El resultado del referéndum del 1 de julio en Marruecos se conocía de antemano. Todos daban por descontado que el “sí” a la reforma constitucional presentada por el rey Mohammed VI lograría más del 90 por ciento de los votos; entre otros motivos, porque casi nadie llamaba a colocar la boleta del “no” en las urnas. Algunos de los partidos islámicos y los movimientos de protesta surgidos al calor de las revueltas en Túnez y Egipto directamente planteaban no ir a votar como gesto de rechazo a la consulta.
La cuestión clave era saber cuánta gente iría a votar. Hay que tomar en cuenta que en Marruecos -un país de casi 32 millones de habitantes- conviven dos mundos muy diferentes. Por un lado existe una élite política -que rodea al rey Mohammed VI- formada en universidades europeas y norteamericanas que aspira a modernizar el país en gran medida emulando el desarrollo capitalista que se encuentra cruzando el Mediterráneo. Su horizonte es el progreso económico y para ello sostiene que es indispensable dejar de lado viejas disputas políticas que entorpecen los negocios y el clima favorable para las inversiones extranjeras. También es cierto, que sienten vergüenza cuando se les recuerda el “otro” Marruecos, el de los altos índices de pobreza y del analfabetismo de la mitad de la población que –por razones obvias- ni siquiera se inscribe para votar. Pero prefieren resaltar con orgullo las inversiones de alta tecnología, como el nuevo tranvía que surca las calles de la capital Rabat y que es similar a los que se pueden ver en Berlín o Viena.

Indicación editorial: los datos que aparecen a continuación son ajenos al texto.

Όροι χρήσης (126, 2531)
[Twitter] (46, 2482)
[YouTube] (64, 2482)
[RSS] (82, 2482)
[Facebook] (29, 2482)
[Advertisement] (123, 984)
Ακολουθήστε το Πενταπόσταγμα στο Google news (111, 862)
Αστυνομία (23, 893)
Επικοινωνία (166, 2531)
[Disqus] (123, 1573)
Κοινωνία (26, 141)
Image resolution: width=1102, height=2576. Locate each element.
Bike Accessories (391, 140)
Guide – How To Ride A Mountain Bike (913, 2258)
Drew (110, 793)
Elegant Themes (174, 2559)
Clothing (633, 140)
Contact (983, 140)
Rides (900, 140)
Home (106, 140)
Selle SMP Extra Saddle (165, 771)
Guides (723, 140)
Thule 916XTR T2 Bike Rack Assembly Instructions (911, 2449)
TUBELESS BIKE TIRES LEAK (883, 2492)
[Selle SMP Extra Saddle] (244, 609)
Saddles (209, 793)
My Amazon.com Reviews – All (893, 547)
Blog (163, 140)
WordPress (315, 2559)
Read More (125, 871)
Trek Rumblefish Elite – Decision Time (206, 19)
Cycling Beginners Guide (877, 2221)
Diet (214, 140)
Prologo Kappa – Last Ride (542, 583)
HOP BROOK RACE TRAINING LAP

Según los datos oficiales cerca de 13 millones estaban inscriptos para votar y un 75% por ciento del padrón acudió a las urnas. El dato es muy relevante ya que en las últimas elecciones generales apenas participó el 37 por ciento del padrón, en un país donde el voto ni siquiera es obligatorio y tampoco se declaró asueto ni feriado. En la noche del viernes de julio, y cuando todavía se esperaban los datos oficiales, algunos ministros y funcionarios de gobierno que conversaban con la prensa no ocultaban su alegría por la alta participación y por la contundente victoria con más del 95 por ciento de los votos a favor de la reforma. Algunas voces opositoras piensan que los datos no son muy creíbles y que nada ha cambiado. El tiempo lo dirá.